Travel agent Cathryn Craven, 50, is claiming £700,000 compensation after the fatal crash

A divorcing wife whose estranged husband was killed by a speeding car is claiming £700,000 compensation – insisting he ‘clearly loved her’ and they would have got back together.

Travel agent Cathryn Craven, 50, left construction boss Jayson Craven, taking their younger children with her, after learning that he was having an affair in 2014, the High Court in London was told.

But he was hit and ‘killed instantly’ while crossing a dual carriageway in Coventry before the split could be finalised.

Motorist Terry Davies was jailed for four years at Coventry Crown Court in 2015, having been convicted of causing Mr Craven’s death by dangerous driving.

Mrs Craven, a mother-of-three, is now bringing a £700,000 claim against the driver from Coventry, claiming she was her 48-year-old husband’s ‘dependant’ despite their impending divorce.

She claims that she still ‘loved him deeply’ and that they probably would have got their marriage back on track had he not been killed.

The High Court heard that Mr Craven was killed while crossing the Fletchhamstead Highway in Coventry in June 2014 after an alcohol-fuelled night out.

Motorist Terry Davies was jailed for four years in 2015

Construction boss Jayson Craven died in the road crash

Motorist Terry Davies (left) was jailed for four years in 2015, having been convicted of causing construction boss Jayson Craven’s (right) death by dangerous driving

He was hit by Davies’s Audi Quatro at 86mph, on a stretch of the road with a 40mph limit, said Mrs Craven’s barrister Marcus Grant.

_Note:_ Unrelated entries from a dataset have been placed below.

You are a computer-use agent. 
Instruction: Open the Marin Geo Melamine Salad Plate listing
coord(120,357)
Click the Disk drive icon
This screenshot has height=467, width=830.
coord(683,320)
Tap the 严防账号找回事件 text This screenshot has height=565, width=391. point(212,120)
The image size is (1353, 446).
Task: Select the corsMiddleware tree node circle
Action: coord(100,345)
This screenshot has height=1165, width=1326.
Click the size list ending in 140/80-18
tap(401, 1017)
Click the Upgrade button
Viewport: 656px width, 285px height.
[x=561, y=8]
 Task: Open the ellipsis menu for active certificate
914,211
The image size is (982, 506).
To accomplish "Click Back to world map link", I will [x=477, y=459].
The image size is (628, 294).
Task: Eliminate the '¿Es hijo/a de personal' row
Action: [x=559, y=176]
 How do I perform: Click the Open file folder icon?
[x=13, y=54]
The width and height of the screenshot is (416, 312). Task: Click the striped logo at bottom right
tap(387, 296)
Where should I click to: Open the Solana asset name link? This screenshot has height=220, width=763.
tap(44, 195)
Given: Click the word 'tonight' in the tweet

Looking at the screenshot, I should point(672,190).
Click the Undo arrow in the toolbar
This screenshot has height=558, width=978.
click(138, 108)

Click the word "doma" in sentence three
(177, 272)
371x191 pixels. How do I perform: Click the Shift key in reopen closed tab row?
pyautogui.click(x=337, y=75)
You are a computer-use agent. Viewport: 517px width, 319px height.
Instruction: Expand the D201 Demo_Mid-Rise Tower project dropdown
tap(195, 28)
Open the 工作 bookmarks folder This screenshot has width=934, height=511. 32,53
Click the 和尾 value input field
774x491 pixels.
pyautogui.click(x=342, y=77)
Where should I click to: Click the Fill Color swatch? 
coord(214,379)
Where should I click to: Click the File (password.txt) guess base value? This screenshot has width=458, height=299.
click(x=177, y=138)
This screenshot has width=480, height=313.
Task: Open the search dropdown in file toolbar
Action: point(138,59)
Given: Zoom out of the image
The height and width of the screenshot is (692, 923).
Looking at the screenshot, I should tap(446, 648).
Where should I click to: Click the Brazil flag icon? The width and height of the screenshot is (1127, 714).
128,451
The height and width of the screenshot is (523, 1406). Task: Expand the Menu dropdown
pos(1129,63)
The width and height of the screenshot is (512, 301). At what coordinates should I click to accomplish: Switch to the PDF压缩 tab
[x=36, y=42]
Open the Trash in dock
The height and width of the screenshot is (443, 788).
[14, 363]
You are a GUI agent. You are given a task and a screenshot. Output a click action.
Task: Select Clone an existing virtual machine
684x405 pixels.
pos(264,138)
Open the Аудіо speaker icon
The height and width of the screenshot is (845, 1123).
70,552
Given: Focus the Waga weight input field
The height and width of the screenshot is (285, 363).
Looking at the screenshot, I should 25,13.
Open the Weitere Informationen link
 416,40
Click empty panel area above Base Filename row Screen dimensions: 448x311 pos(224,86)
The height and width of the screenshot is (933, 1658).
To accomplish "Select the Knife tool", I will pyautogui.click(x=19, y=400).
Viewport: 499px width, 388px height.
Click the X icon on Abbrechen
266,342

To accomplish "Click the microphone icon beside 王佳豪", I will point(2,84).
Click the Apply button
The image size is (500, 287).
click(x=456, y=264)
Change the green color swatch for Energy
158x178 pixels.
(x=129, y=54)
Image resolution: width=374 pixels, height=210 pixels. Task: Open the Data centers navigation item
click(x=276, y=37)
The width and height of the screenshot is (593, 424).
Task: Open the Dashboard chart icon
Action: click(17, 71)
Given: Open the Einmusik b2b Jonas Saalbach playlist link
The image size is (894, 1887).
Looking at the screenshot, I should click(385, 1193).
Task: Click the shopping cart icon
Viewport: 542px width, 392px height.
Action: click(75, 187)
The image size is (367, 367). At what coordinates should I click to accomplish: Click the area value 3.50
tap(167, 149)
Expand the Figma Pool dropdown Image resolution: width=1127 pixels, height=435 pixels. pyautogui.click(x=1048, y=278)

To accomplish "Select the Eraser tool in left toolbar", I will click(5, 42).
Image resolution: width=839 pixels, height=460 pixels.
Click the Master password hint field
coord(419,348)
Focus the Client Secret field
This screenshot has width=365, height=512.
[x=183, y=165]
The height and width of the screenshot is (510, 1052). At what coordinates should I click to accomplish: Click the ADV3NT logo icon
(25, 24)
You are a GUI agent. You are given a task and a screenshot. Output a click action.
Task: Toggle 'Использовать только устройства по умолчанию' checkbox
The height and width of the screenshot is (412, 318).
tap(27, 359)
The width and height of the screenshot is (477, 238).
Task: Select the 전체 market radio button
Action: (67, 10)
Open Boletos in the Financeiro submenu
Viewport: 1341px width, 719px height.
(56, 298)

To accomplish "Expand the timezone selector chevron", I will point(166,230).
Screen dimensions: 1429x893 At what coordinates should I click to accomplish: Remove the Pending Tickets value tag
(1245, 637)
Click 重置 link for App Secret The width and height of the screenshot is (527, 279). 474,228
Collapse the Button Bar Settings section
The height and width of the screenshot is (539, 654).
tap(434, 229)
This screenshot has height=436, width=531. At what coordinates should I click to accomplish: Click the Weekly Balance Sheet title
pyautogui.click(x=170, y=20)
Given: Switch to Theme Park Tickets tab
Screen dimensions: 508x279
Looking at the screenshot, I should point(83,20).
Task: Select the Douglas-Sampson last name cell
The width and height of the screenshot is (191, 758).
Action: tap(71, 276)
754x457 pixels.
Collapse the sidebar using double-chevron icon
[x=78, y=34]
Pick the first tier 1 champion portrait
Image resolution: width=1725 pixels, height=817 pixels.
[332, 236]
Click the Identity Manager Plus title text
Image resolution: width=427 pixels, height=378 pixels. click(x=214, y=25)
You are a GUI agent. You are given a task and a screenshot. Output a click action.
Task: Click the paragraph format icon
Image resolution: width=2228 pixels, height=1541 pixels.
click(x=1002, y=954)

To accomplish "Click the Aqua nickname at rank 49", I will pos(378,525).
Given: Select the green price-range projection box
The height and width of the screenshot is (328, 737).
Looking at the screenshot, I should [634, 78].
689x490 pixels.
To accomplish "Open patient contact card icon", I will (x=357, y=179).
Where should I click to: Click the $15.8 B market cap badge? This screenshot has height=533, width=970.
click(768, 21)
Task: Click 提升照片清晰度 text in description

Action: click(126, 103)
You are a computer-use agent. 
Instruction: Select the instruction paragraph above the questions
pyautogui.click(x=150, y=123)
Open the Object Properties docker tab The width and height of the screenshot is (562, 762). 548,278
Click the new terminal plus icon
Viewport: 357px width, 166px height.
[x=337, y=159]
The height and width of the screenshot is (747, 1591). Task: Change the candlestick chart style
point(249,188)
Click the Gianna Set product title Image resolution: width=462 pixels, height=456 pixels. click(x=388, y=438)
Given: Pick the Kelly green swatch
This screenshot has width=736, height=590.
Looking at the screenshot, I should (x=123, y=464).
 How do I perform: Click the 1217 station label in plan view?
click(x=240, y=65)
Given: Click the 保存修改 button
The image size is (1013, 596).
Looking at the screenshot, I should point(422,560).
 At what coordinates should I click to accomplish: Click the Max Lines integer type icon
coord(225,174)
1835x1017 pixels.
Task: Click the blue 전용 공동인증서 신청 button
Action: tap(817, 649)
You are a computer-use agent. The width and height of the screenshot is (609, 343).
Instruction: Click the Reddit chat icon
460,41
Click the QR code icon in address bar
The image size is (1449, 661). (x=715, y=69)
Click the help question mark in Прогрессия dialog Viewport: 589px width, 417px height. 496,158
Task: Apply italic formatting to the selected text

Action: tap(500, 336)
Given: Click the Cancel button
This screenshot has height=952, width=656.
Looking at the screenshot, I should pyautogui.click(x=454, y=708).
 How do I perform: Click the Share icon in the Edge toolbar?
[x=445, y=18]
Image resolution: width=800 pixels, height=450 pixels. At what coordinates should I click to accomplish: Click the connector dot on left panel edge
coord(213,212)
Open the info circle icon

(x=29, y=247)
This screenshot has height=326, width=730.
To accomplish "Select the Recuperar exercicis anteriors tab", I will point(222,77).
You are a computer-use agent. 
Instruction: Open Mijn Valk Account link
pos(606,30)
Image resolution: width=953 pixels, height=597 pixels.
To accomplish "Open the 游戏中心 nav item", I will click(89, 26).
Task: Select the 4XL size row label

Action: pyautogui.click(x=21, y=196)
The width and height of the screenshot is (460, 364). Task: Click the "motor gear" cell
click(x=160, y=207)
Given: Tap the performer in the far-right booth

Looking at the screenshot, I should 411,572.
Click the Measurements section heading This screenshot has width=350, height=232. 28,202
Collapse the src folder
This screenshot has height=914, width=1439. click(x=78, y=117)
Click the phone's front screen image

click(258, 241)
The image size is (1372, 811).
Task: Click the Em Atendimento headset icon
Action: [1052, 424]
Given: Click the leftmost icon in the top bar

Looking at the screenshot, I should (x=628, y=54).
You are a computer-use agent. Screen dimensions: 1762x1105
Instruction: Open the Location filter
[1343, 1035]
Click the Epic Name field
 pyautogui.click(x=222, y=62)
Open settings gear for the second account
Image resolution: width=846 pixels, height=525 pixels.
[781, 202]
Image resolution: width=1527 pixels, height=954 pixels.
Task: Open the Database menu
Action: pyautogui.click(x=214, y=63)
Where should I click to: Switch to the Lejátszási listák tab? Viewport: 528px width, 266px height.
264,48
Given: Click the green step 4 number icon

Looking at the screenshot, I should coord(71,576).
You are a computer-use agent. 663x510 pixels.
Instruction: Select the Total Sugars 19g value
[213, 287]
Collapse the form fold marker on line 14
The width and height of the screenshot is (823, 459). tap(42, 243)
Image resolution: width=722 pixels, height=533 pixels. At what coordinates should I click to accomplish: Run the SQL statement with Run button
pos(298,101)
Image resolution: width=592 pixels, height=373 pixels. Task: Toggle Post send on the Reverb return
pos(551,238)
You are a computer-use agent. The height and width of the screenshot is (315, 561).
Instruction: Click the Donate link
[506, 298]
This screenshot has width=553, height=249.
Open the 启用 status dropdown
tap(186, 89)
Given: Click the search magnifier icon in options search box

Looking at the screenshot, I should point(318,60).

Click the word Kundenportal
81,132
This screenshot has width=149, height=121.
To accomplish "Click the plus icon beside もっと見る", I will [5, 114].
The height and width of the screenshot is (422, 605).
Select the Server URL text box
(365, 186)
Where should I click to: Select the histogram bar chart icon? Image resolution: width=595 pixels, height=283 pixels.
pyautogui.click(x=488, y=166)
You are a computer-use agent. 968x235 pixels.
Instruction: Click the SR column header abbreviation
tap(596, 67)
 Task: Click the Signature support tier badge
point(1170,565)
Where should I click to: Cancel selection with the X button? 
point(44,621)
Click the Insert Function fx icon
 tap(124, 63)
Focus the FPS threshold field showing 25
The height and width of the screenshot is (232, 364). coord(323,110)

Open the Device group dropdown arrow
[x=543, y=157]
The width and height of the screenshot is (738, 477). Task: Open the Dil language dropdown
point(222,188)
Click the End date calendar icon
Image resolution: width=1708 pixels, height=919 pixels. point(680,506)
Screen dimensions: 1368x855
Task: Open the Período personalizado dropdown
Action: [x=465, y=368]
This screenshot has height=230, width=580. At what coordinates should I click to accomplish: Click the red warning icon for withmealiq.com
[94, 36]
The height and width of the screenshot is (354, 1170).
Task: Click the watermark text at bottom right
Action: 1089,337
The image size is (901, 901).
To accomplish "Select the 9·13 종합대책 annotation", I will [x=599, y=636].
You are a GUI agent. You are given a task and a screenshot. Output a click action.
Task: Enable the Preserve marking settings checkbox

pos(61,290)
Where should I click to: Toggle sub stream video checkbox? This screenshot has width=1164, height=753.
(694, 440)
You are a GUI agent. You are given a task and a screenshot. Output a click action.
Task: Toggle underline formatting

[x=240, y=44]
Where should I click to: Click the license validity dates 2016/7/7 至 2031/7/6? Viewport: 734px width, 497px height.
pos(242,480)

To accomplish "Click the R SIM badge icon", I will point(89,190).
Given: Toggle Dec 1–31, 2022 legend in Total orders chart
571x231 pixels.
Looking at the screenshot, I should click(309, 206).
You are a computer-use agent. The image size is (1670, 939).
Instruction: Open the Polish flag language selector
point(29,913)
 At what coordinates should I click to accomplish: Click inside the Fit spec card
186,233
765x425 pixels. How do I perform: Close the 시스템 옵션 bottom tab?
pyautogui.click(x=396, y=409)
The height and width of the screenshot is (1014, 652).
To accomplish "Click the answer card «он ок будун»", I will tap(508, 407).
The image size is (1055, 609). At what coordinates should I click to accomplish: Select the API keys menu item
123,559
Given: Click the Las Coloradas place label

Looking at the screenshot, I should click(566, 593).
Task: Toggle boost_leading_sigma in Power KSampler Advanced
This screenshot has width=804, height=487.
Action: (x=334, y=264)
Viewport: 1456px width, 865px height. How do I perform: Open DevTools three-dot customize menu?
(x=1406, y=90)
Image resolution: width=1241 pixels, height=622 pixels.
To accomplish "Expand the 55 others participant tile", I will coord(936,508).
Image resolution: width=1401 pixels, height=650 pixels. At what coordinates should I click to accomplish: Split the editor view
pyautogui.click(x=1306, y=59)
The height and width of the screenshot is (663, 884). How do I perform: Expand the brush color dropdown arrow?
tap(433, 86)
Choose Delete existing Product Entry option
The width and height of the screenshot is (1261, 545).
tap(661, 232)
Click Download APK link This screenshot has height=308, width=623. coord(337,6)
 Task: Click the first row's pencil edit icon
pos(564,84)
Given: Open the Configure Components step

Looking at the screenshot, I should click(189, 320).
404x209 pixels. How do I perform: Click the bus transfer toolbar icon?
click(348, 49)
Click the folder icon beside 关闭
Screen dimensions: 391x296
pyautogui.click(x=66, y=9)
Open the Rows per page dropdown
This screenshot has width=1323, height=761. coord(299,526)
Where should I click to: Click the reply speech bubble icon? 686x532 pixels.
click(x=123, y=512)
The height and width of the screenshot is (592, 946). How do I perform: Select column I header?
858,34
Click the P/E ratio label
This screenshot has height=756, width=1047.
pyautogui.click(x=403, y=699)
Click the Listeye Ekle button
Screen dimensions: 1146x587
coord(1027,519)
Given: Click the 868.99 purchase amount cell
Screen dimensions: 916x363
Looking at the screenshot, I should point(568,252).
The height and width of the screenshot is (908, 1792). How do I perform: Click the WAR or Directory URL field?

He told Judge Jeremy Freedman that tensions between the couple ‘drove a wedge’ between them, and Mr Craven ‘began to look for physical affection elsewhere and began an affair’ in early 2014.

‘On discovering this, Mrs Craven left the family home taking the younger children with her’ and filed for divorce shortly afterwards, Mr Grant added.

A decree nisi was pronounced seven weeks after Mr Craven was killed, the application having been lodged whilst he still lived.

Mr Grant, however, argued that the couple would have saved their marriage and that Mrs Craven remained dependent on her husband.

Her ‘desire to be divorced from him would have been lessened to the point of extinction’ once she had released how badly off financially she would be without him, the barrister added.

Mr Craven was killed while crossing the Fletchhamstead Highway in Coventry in June 2014

Mr Craven was killed while crossing the Fletchhamstead Highway in Coventry in June 2014

Mr Craven, for his part, was ‘saying before his death about his own desire to save the marriage,’ said Mr Grant.

In the witness box, Mrs Craven said that her husband had been ‘trying to reconcile the marriage’ when he died. ‘He clearly loved me,’ she told Judge Freedman.

She said: ‘We had been through a lot of emotions. There had been sadness. He had been angry. He had been quiet and very loving. He sent me flowers at Christmas.’

Lawyers for Davies are denying the couple would have got back together or that Mrs Craven should be compensated as her husband’s dependant.

They say Mr Craven had cancelled the direct debit mortgage payments on the couple’s £475,000 five-bedroom detached home in Coventry, shortly before he was killed. The hearing continues.